* [DOCUMENT TEXT]:
##############################

Highpoint’s two principals are Eli Liedman and Drew Popkin.
Goodson said the building next to his, 205 Avenue A, had been very noisy six ago, with parties with rooftop deejays, and that he and his neighbors had complained. They subsequently managed to see a copy of a lease for the building, and it did include a clause saying “no shouting or loud music,” which has helped.
“It’s better,” he said.
But the perennial cycle — a new crop of young tenants move in, throw outrageous ragers, then possibly learn to be better neighbors before moving on — repeats over and over again, he explained.
“It’s always the same cycle when the next set of tenants come in,” he said. “The rent is high and then they move on. They’re in school, they’re starting new jobs. They’re here for a year or two and then gone.”
Frank Linkoff, who lives a block south on Avenue A, said the rooftop revelers will only chill out when the fines hit — not them but their parents.
“They’re not kids that are paying $12,000 [a month] for these apartments,” he said. “When they’re held responsible and when daddy and mommy have to pay fines, that’s when we’ll see change.”

##############################

* [WHAT YOU WILL DO]:
- a) In the Avenue A noise article, why does Goodson say the noise cycle keeps repeating? Answer in one to three sentences.
- b) Please update the stretch of the Avenue A noise article from "Goodson said the" through "again, he explained.", replacing "neighbors" with "residents".
The records after the article are separate material.

Dataset entries
##############################

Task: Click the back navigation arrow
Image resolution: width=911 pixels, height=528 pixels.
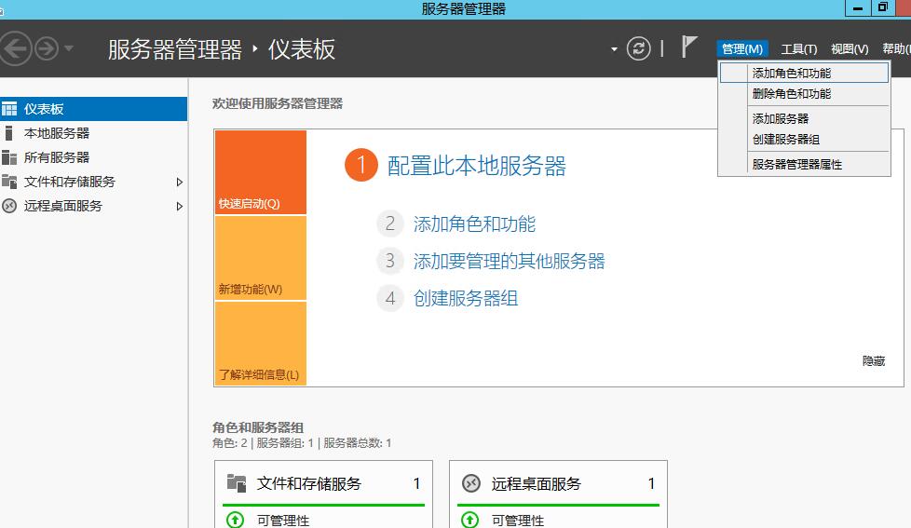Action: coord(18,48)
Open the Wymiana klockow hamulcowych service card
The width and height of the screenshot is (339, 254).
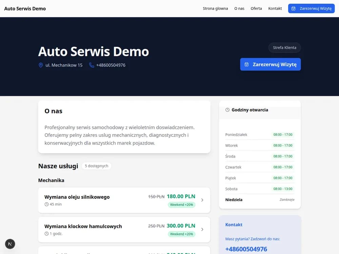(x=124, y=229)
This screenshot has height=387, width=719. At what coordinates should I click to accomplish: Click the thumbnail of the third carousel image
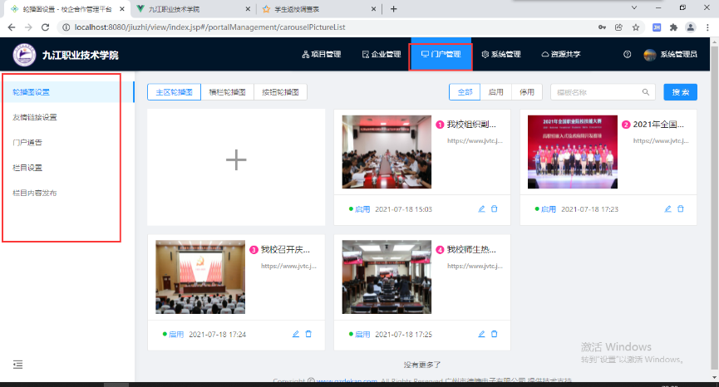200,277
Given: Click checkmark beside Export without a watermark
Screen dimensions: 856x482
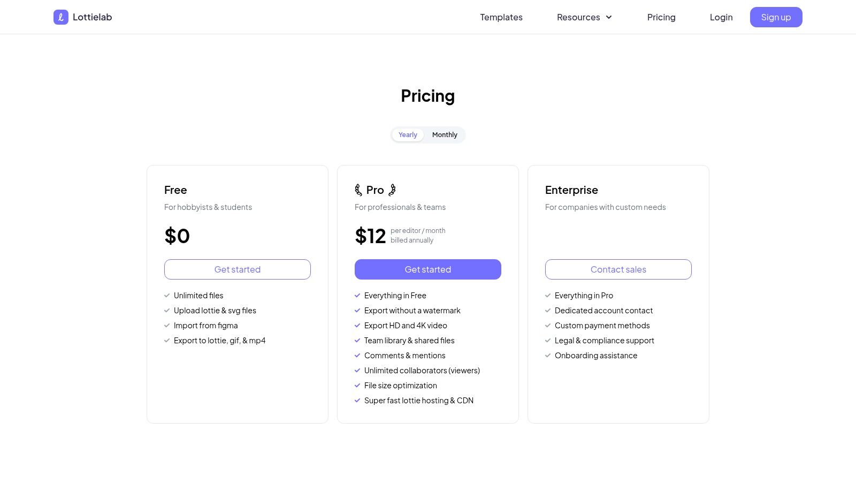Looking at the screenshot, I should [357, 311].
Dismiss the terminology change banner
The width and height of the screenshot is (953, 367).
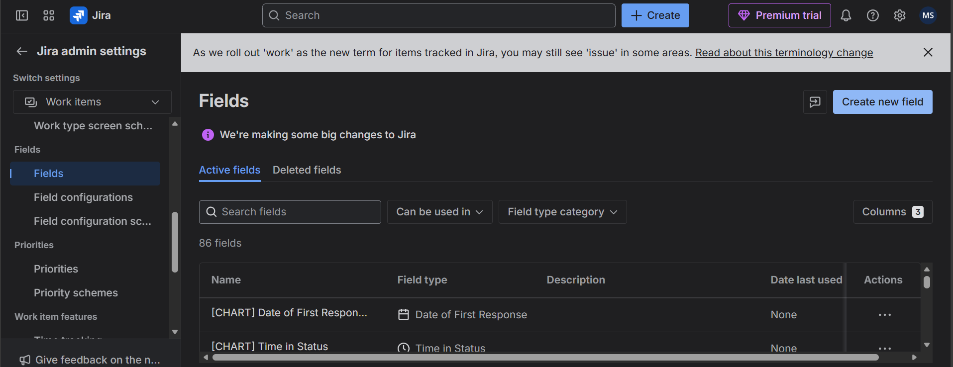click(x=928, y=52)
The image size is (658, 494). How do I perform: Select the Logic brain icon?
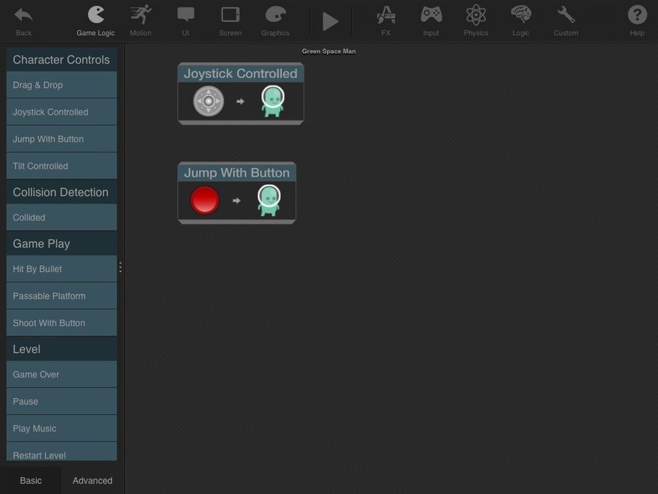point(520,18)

##############################

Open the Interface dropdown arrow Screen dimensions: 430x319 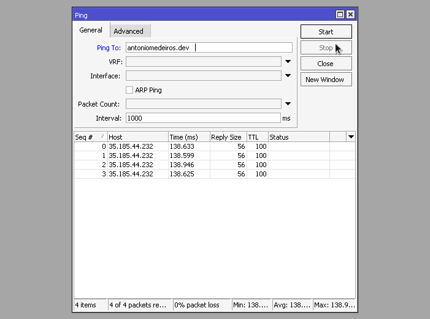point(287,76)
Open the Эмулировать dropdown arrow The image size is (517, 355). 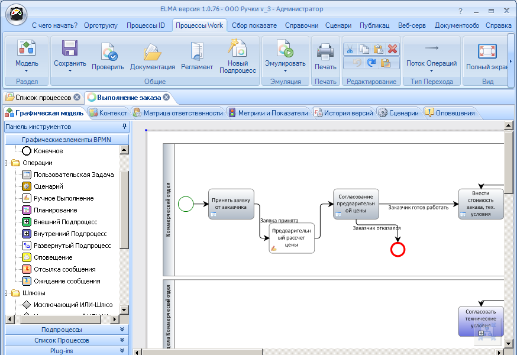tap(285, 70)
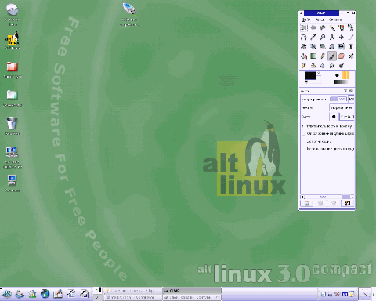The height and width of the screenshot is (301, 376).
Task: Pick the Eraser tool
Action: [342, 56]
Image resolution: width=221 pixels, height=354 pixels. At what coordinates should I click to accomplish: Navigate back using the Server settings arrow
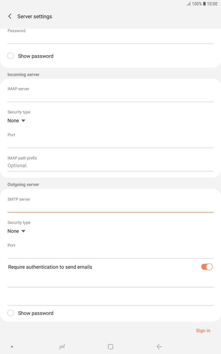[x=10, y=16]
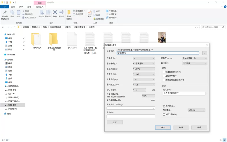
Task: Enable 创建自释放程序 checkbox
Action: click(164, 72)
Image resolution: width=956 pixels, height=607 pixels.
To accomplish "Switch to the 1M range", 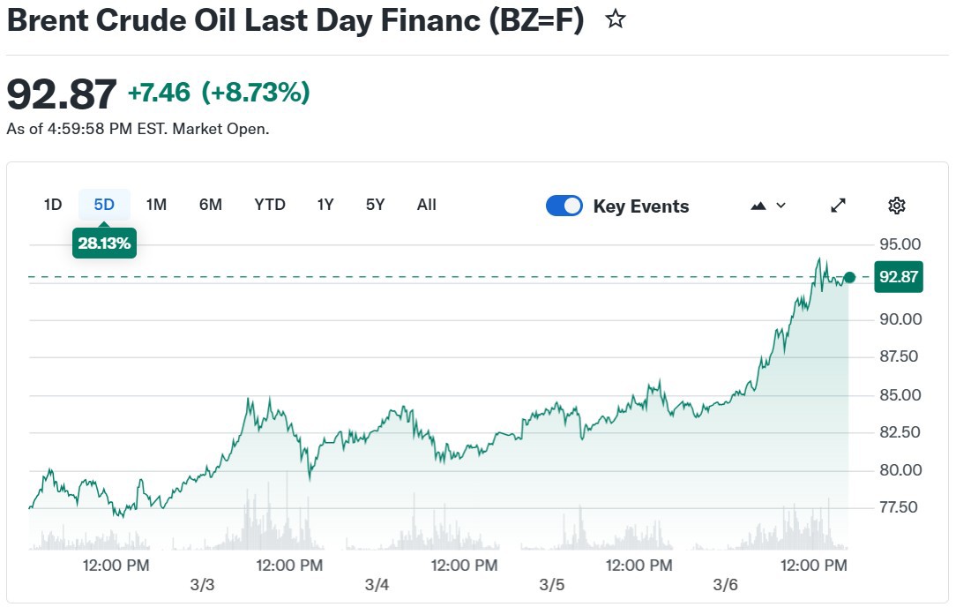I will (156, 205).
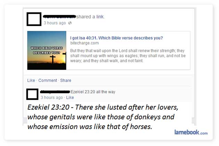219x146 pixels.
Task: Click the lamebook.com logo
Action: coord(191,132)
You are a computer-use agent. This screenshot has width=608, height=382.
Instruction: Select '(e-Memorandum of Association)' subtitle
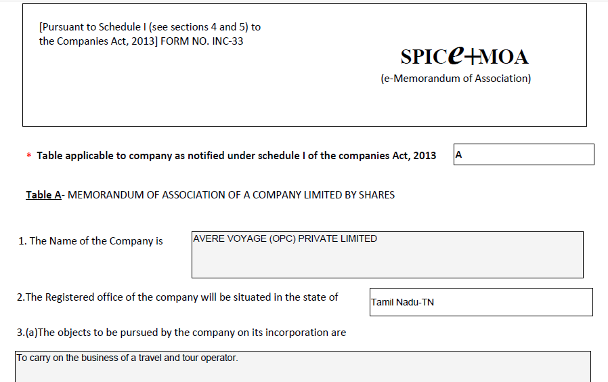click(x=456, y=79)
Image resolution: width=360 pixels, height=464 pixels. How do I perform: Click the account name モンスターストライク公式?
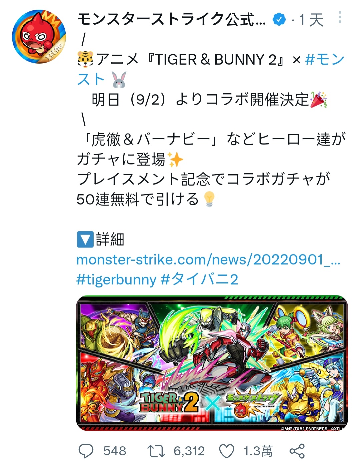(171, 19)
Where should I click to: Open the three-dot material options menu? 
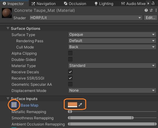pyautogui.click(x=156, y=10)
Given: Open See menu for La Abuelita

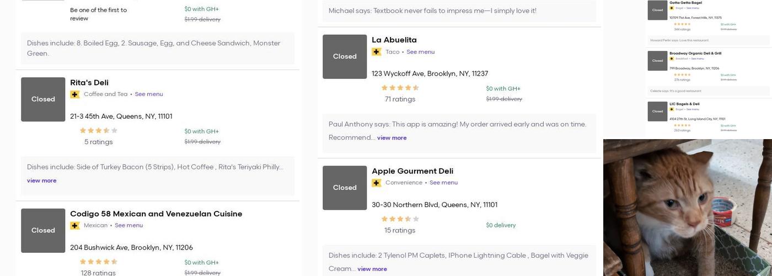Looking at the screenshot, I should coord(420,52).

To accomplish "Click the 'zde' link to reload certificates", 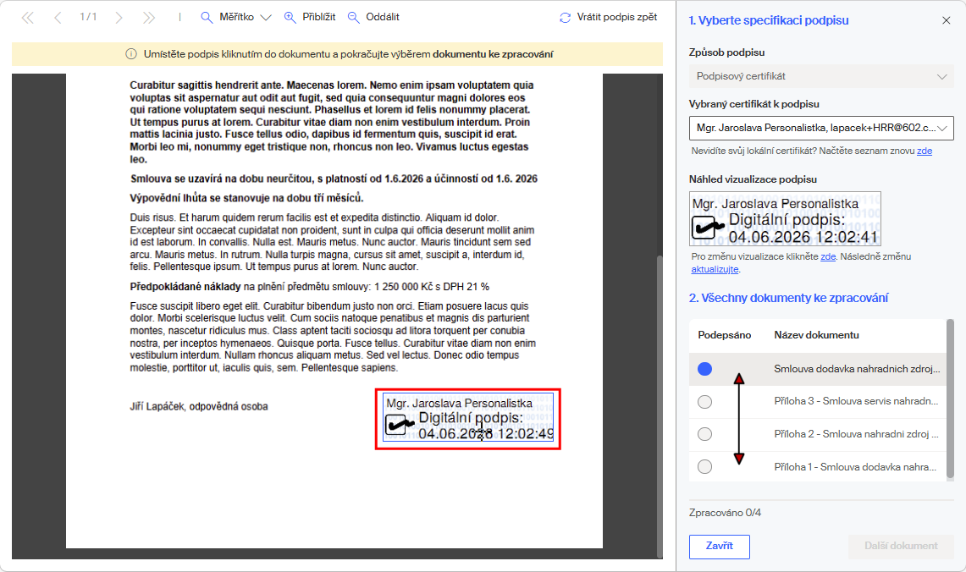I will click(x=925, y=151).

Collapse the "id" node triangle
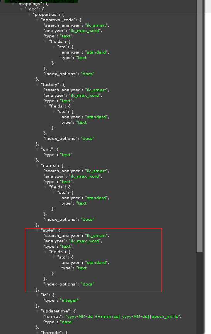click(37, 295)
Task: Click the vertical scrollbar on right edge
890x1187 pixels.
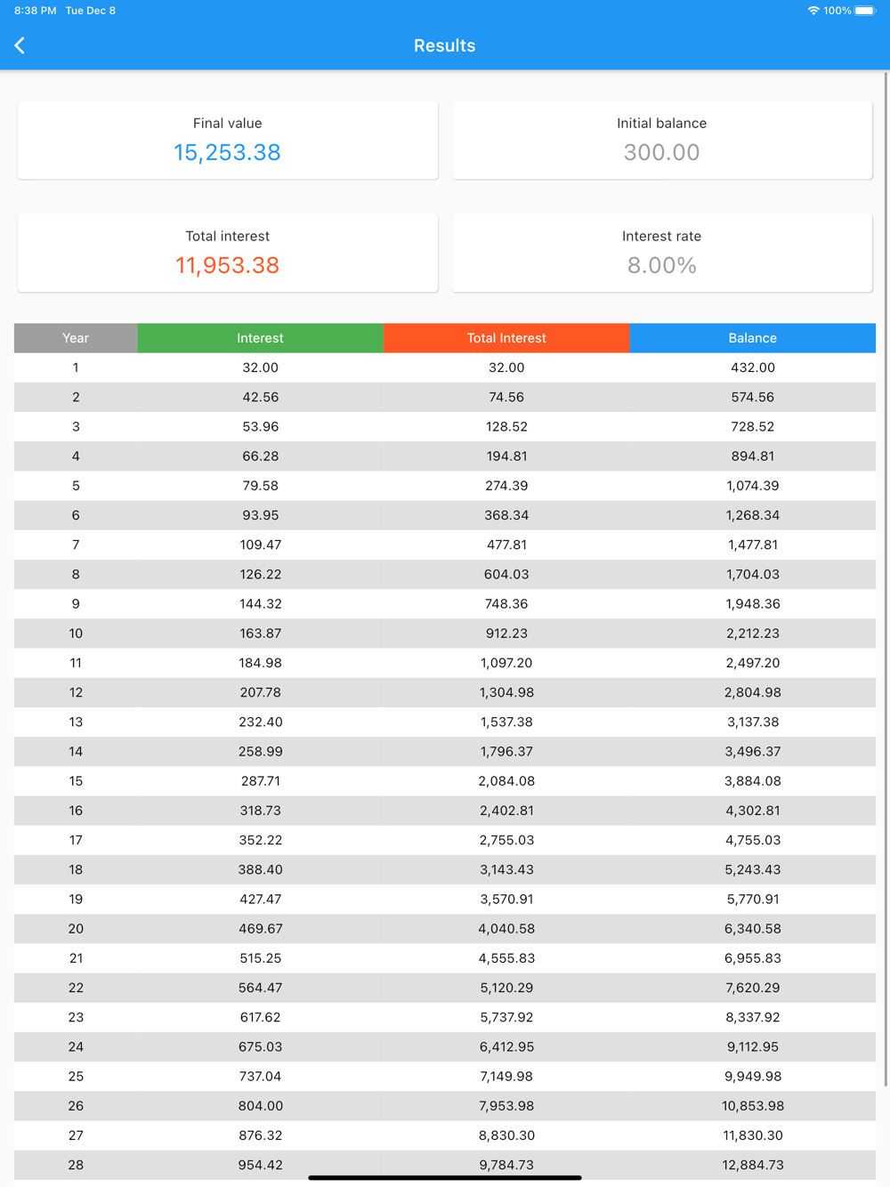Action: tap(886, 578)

##############################

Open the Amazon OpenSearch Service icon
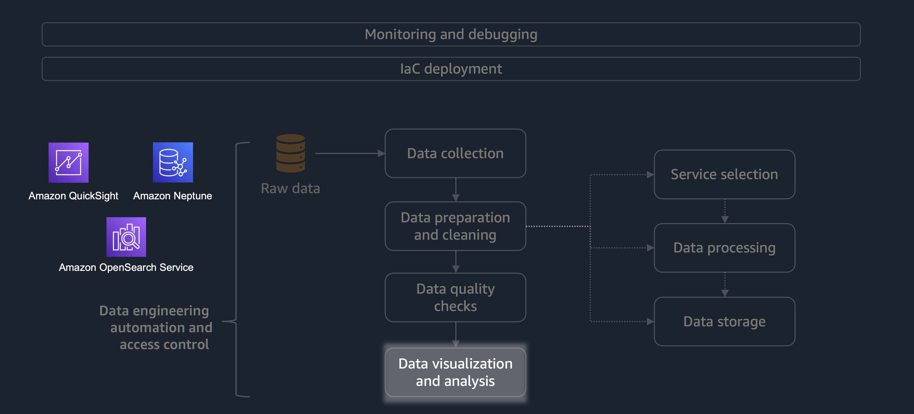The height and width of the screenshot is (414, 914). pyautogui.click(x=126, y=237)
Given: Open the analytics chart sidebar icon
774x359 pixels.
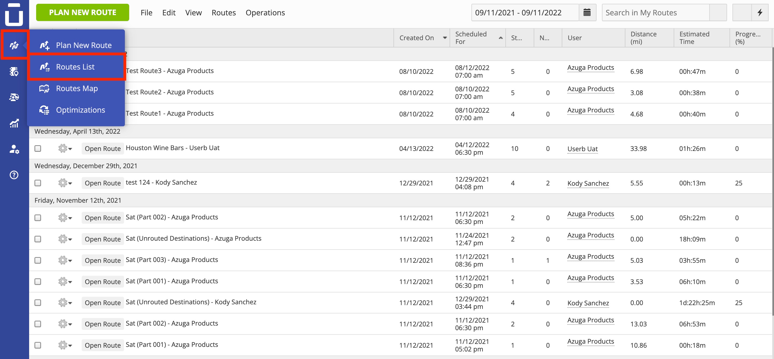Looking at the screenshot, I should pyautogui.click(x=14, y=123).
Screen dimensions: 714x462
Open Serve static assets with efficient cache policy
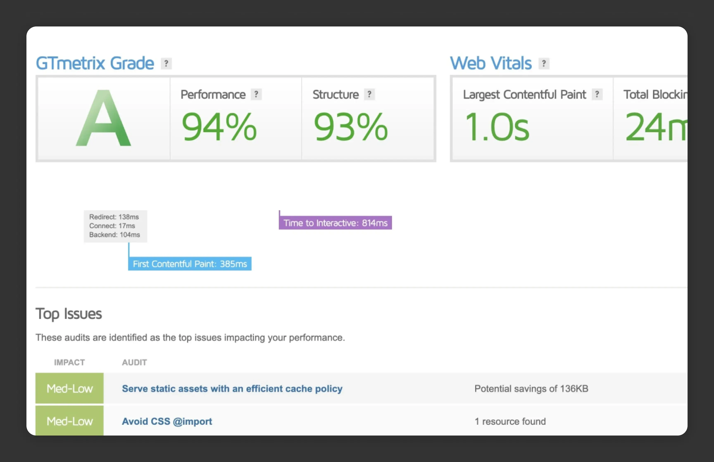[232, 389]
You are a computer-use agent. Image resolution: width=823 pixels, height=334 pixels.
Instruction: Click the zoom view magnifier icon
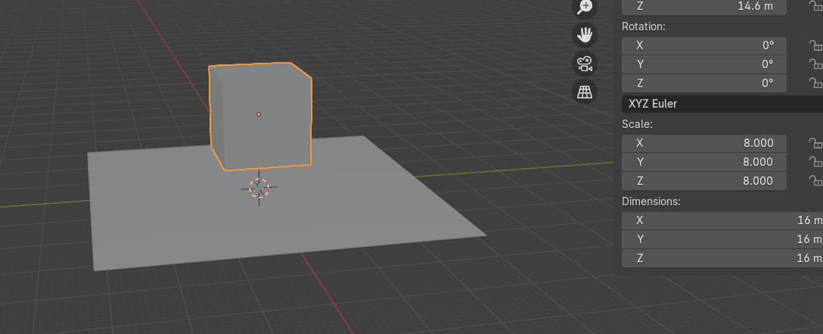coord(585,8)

##############################

* [ANSWERS TO THE PROBLEMS]:
- a) Tenants stay only a year or two and then move on because they are in school or starting new jobs, and the rent is high. A new set of tenants then comes in, and the same cycle starts again.

- b)
Goodson said the building next to his, 205 Avenue A, had been very noisy six ago, with parties with rooftop deejays, and that he and his residents had complained. They subsequently managed to see a copy of a lease for the building, and it did include a clause saying “no shouting or loud music,” which has helped.
“It’s better,” he said.
But the perennial cycle — a new crop of young tenants move in, throw outrageous ragers, then possibly learn to be better residents before moving on — repeats over and over again, he explained.